*Data shown:*
•••••

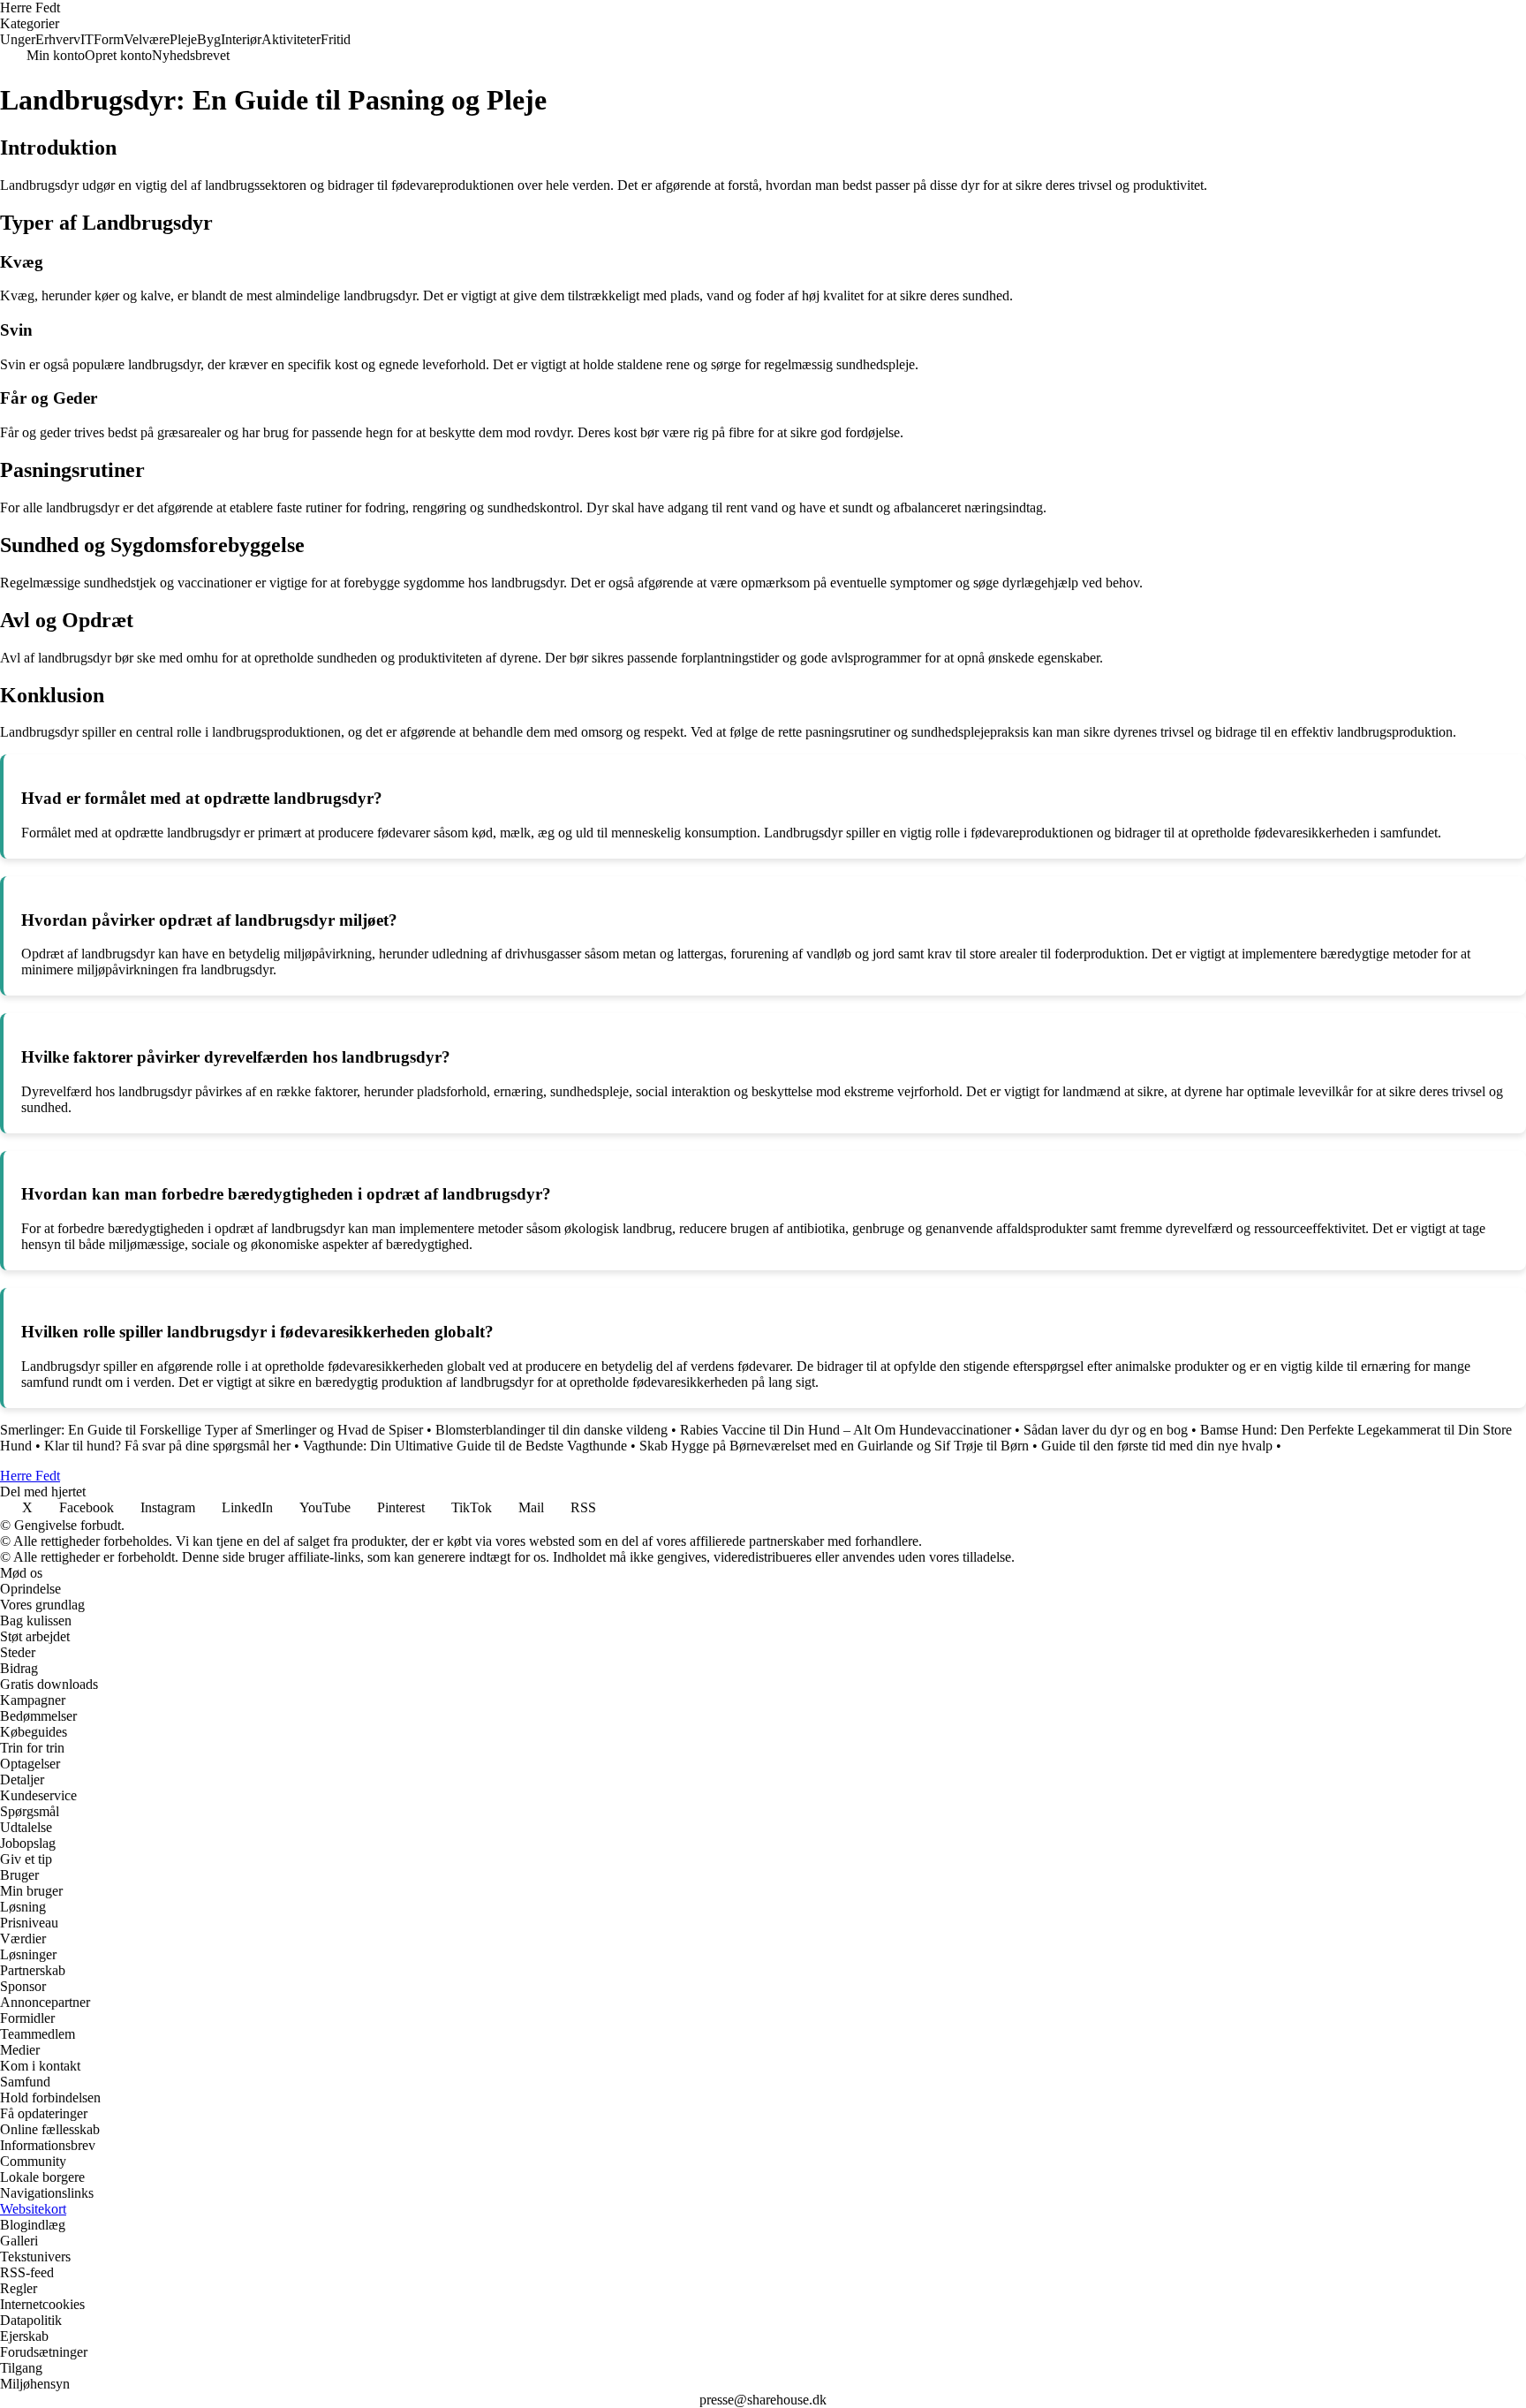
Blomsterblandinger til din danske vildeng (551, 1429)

•••••

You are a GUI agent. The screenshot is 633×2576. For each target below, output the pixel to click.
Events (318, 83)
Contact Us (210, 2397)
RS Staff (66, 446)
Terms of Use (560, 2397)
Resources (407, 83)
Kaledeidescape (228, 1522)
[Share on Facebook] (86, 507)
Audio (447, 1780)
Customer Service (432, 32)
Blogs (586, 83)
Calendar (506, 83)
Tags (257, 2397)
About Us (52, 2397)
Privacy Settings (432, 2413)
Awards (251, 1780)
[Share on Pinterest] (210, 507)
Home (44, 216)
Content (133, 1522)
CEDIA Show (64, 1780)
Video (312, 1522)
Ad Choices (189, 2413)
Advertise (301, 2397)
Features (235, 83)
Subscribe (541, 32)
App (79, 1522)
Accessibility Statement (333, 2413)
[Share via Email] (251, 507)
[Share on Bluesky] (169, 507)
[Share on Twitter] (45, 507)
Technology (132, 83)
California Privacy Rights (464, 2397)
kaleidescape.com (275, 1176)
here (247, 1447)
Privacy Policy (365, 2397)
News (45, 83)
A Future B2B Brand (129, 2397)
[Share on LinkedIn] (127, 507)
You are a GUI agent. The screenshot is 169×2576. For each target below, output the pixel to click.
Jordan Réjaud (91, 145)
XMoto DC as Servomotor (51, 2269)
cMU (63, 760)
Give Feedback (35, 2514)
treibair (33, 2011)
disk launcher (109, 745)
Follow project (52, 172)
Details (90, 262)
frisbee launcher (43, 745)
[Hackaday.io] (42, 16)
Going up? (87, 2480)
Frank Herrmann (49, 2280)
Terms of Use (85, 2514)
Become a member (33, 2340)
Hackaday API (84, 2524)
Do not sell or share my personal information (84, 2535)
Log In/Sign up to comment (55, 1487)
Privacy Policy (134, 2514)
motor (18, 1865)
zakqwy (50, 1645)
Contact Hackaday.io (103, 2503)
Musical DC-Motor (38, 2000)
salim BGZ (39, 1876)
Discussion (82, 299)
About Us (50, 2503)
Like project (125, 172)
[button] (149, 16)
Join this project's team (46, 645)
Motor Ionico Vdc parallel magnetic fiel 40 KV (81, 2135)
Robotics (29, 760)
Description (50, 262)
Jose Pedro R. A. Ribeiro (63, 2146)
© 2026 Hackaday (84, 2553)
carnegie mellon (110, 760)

•••••

*Goal of the exercise:* Note how many lines in the material hold the word "each", and give that number by itself.

*Final answer:* 2